Luiza Conceição Oliveira, 52, e o marido, moradores no Jardim Petraglia, ficaram o mês de julho sem consumir abobrinha refogada. A dona de casa, que faz as compras da semana aos sábados, não comprou o legume porque “estava caro demais”. Na última sexta-feira, a geladeira do casal voltou a armazenar o alimento. Como o preço estava bom, Luiza levou para casa e já cozinhou para ela e o companheiro. Atenta à diferença de preços, ela também comprou couve-flor e tomate. “Estava mais barato”.
Luiza tem razão. Além da abobrinha, couve-flor e tomate, os valores de outros legumes, verduras e frutas despencaram até 53% nos últimos meses. O motivo: as altas temperaturas.
Pois é, o calor, que costuma causar mal-estar e incomodar, pode ajudar o bolso dos consumidores. Alguns hortifrutis ficam mais caros no inverno porque o frio retarda o crescimento deles. Com dias mais quentes, a produção aumenta e com maior oferta, os preços caem. “O frio afeta o desenvolvimento da abobrinha, pimentão, jiló e quiabo. Como o clima está ficando mais quente, esses produtos vão se desenvolver mais rápido, o que favorece os preços”, disse Giovanni Dominici, gerente operacional do Ceagesp (Companhia de Entrepostos e Armazéns) de Franca. Segundo ele, já ocorreram alterações. “A caixa de abobrinha vendida aos varejões e supermercados chegou a custar R$ 50 no fim de julho e hoje é repassada aos revendedores por R$ 25”.
O produtor Luís Tótoli, 64, dono de uma horta na Vila Tótoli, também diminuiu os valores das hortaliças que repassa para três mercados de Franca. “Vendia alface, chicória e rúcula a R$ 1,50, mas baixei para R$ 1. Com o inverno sem muitos dias frios, não perdi nenhum produto e consegui baratear as mercadorias”.
A queda chegou aos consumidores. O Comércio consultou alguns varejões da cidade e comprovou morango, laranja, abobrinha, tomate, couve-flor e cenoura mais baratos. A maior queda, de 53,7%, foi do morango. A bandeja com cerca de 350 gramas era vendida em média por R$ 2,72 e hoje está a R$ 1,26. O quilo da abobrinha custava R$ 3,52 em média e caiu para R$ 1,72.

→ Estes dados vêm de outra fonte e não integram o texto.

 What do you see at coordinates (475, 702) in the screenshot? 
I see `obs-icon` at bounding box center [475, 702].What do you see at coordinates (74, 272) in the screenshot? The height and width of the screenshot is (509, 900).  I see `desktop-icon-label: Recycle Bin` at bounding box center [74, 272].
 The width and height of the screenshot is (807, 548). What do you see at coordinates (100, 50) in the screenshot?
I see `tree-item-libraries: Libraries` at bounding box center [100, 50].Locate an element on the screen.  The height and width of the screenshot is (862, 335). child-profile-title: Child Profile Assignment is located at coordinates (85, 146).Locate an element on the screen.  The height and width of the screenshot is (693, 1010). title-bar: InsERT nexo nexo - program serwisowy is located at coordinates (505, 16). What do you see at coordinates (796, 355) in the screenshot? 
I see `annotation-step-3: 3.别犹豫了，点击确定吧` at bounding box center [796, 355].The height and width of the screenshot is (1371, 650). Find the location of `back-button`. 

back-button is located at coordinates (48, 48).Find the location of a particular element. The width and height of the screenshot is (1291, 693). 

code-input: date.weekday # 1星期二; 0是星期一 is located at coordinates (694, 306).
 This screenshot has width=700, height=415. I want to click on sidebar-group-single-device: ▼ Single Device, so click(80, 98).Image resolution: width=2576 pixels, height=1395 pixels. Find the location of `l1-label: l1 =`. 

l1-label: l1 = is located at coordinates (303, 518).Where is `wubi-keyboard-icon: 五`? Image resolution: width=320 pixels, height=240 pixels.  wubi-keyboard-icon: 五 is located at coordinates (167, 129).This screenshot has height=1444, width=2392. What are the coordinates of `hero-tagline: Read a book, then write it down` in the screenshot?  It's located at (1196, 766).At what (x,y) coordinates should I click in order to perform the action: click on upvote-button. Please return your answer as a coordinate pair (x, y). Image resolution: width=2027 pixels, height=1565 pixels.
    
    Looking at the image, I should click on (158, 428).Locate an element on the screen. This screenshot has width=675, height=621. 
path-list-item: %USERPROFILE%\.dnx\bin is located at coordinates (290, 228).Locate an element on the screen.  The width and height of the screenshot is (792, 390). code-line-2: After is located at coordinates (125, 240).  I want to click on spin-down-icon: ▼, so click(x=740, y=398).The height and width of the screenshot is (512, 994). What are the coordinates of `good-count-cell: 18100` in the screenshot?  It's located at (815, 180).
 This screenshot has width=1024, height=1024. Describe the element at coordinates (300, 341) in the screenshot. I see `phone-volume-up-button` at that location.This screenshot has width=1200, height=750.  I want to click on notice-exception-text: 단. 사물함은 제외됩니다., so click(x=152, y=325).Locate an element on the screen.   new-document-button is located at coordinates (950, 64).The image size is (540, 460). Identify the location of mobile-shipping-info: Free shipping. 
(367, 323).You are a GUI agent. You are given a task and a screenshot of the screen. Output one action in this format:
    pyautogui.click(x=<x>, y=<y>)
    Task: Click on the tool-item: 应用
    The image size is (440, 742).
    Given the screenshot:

Outro fator que favorece a queda nos preços é o período de colheita de alimentos como cenoura, tomate e morango. “É época de safra. A caixa de tomate comercializada na Ceasa (Central de Abastecimento S/A) chegou a ser vendida a R$ 70 e agora sai a R$ 25”. Nos varejões, a cenoura era comercializada por cerca de R$ 2,75 em média o quilo e agora sai a R$ 1,35, 51% menos. E as donas de casa podem se preparar para encher as sacolas. A tendência é encontrar verduras e legumes ainda mais baratos. “Os preços vão baixar ainda mais. Com o fim do inverno em setembro, o clima vai esquentar mais ainda e a abobrinha, pepino, pimentão, jiló e quiabo produzirão mais e ficarão mais em conta para o consumidor final”, disse Giovanni. “Muitas vezes, o cliente não percebe a redução dos preços porque é um ou outro que fica mais barato. Mas como agora serão vários produtos com custos menores, as pessoas vão perceber a baixa”. Marcos da Silva, gerente do Varejão Irmãos Bonatti, concorda. “A queda começou em julho e deve cair mais”. É aguardar para conferir.